Wal Mart Urinal. Yeah, thats right.

Half way through a store the size of four football fields seem like a perfect time to need a potty. Planning isn’t hard wired into a three year old, so I will let it slide this time. So here were are cart derbying through shoppers to avoid a pee catastrophe. As we slide into home, I observe a disturbingly dirty cleaning cart blocking the Women’s restroom. At that point, I really looked around for someone that may have a great idea on what to do now. Hello, checker, what do you think of me letting him piss in the water fountain? My mind is racing and the pee is coming, so to avoid a smellier mom sweater I allow my three year old to brave the men’s room alone. I know….Jesus…I know but what the hell else was I suppose to do? So I stand close to the entrance and check in every 10 seconds. The 15th time I ask if he is okay..I hear this “Yeah mommy these urinals are cool and the same size as me”. Huh. Me in panic mode and you enjoying the scenery, lesson learned my small friend. Lesson learned.

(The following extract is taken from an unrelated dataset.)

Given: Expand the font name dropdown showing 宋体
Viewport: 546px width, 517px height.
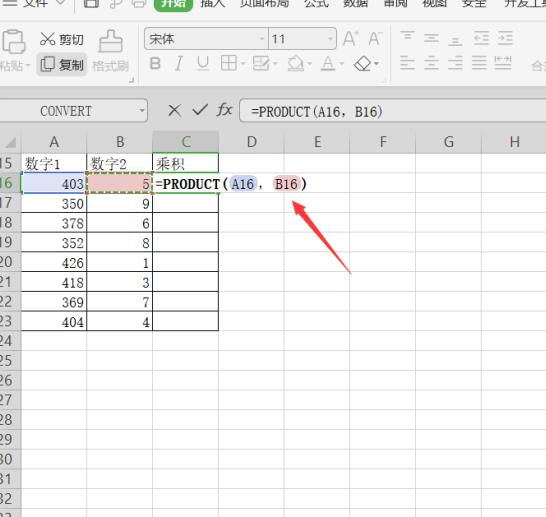Looking at the screenshot, I should pyautogui.click(x=262, y=39).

Where did those come from?

Ummm if you haven’t taken a look at what is following you everywhere you go, I suggest you do so now. Your ass, my friend. Have you seen it in a while? Cause I had not and there are a few things to note: Why I looked so close? I have been working out for five weeks and expected to see small, tan, firm bottom. What I really saw? Dimples!!! Yes, you and I both thought they were reserved for adorable babies and squishy grandmas…well apparently not. What else was there? Weird freckles, stretch marks and some kind of double butt underneath that I have never seen on my body. How many fucking hours a day do I need to work out to aleviate the horrified feeling I have right now? No, really its a question I need to know the answer to.

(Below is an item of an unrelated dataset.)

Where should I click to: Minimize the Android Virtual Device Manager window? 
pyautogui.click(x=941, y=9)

How Did I End Up Caring About The Gym

I have apparently reached an age where instead of eating less and drinking more as a health plan, I need cardio and salads to feel in shape. Ugh…and feeling bad about smoking is a whole new concept for me. I really think there must be some subliminal messages in gyms that make you judge yourself for all the things you use to love about yourself. Somehow having a healthy heart, flat stomach and no muffin top is where its at and smoking with a large Red Bull in one hand is something to do in dark corners behind large dumpsters. I am torn between living healthy and being the person I have known for thirty years. Damn you age, you’re fucking with my plan.